Photo Essay: Bottle Tree Ranch (Updated for 2019, RIP Elmer Long)

Last updated 7/9/19 8:17 PM PT

In the summer of 2009, I took a mini excursion from Joshua Tree - where I called home for a month - out up past the Amboy Crater, into the Mojave National Preserve, up and across the 15 freeway through Zzyzyx, Newberry Springs, Yermo, Barstow, Victorville, and back down to Joshua Tree.

In part, I was following the path of Route 66, trying to see too much of the Mojave, barely stopping to eat a Holland Burger at Emma Jean's.

circa 2009

There was a lot I missed.

circa 2009

I had stopped to gawk at Elmer's famed bottle trees, but the gate was closed and, at the time, I was too shy to barge in or even knock or find a bell to ring. (I've since gotten accustomed to storming the castle, for fear the castle will be torn down at any given time.)

circa 2009

Now that I've become a bit better-versed in folk art (having visited Bottle Village in Simi Valley, two tile houses and a beer bottle chapel), those bottle cacti were calling out to me, neglected, overlooked, a missed opportunity.

So, on my way back to Vegas today, I made a detour along the National Trails Highway to go see them.

circa 2018

And once I did, I couldn't believe it had taken me so long.

circa 2018

The property is officially known as Bottle Tree Ranch...

...and it appears as though the collection has expanded and updated a bit in the last four years since my limited roadside view of it.

It's nearly impossible to describe this place, to properly convey this grove of stalks and spokes and colored glass, appearing something like a decorated Christmas tree lot...

...but with the most peaceful clinking of bottles together, along with an occasional windchime and cowbell.

On a windy day like today, the bottles spin in place, glass rattling against metal...

...gently, rhythmically... the lapping of waves.

And when you look closer, you discover that the bottles are atop not only trunks and branches...

...and are found in a variety of configurations that challenge the logic of nature.

The light shines on each one differently.

The intrigue is in the details.

The Bottle Tree Ranch has all the appeal of junkyard art...

...but its organized chaos allows you to focus.

circa 2018

Close your eyes to feel the hot wind on your face, and listen to the trains go by.

Foreign visitors chat away as metal spins and creaks...

...and broken glass crunches under flip flopped feet.

There is no clatter in this forest.
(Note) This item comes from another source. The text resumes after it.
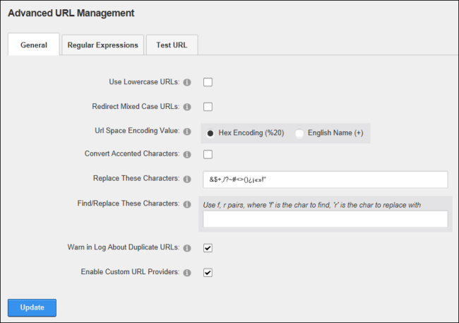Screen dimensions: 459x323
Task: Open the Test URL tab
Action: click(x=172, y=45)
Only color and peace.

circa 2018

Update 4/7/18 10:45 PM PT: I finally met Elmer today! After my first two visits of not seeing him, I'd started to wonder whether he was still around or even if there had ever really been an Elmer.
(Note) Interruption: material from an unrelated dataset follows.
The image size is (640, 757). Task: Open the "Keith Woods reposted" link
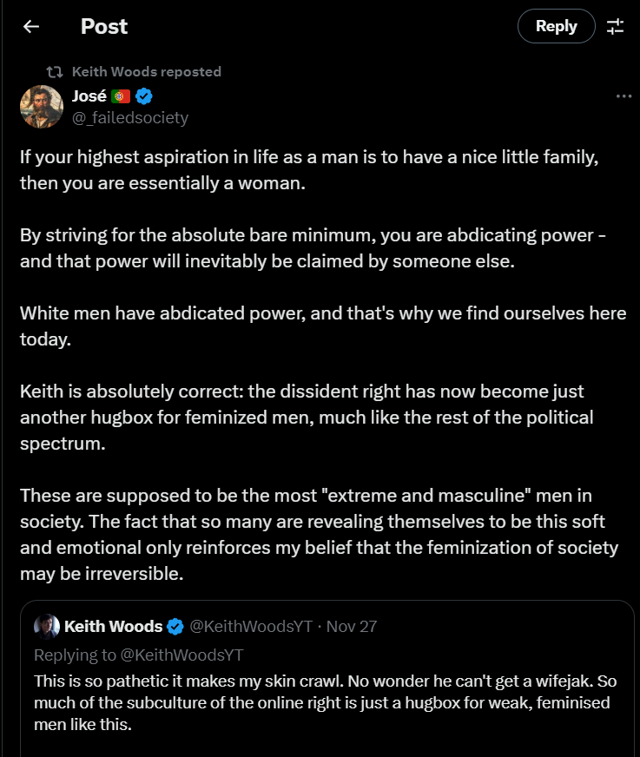(147, 72)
First, he stood in his doorway in the back of the ranch, as a teenage boy quizzed him and reached into the shadows to shake his hand and introduce myself. That, of course, opened the door for me to do the same.

And then Elmer stepped into the sun and let me snap his photo.
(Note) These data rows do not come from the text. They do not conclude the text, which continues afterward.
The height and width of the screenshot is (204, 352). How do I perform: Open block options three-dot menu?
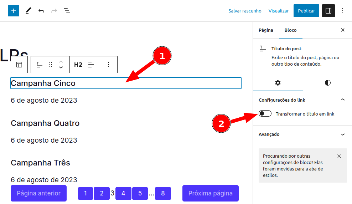click(x=109, y=65)
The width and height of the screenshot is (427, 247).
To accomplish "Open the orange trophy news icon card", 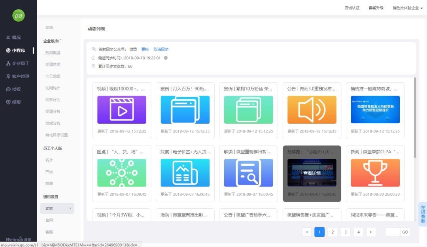I will (x=375, y=173).
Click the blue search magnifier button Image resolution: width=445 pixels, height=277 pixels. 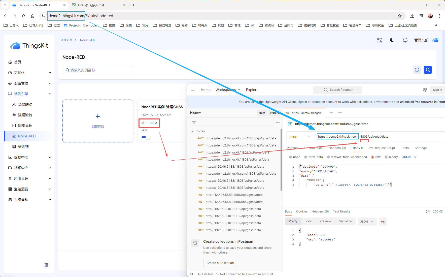pos(428,70)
I'll be honest, I felt kind of starstruck. I wasn't sure what to say to him, after having admired his art for nearly eight years.

"Are you still collecting?" I asked. He'd already told us about how he'd started picking through landfills, old mines, and old ghost towns when he was just a kid (6 or 8 years old, I forget).

"Nope, I'm done collecting. I've got a lot of stuff," he said. "Now, I've got to get to work."

What he meant, of course, was that there were more trees for him to plant, so to speak.

The only problem? That much rebar and glass gets pretty heavy—and while his mind is still strong, his body isn't so much.

He needs some help. Or, rather, he just needs some brawn.

He asked me where I was visiting from, and when I said LA, he told me about how he used to live in Gardena and then moved to Manhattan Beach for a while before going off to serve. But he's probably made the High Desert his home for longer than I've been alive.

What will happen to it when Elmer is gone? Will I ever see Elmer again?

One thing's for sure: If I want to see him again, I'll have to go back to his Bottle Tree Ranch.

Update 7/9/19 8:17 PM PT: Sadly, Elmer Long's son Ellsworth Hayes reports that his dad passed away from lung cancer on June 22, 2019. I never got to see him again, but hopefully the Bottle Tree Ranch will be preserved for future visits.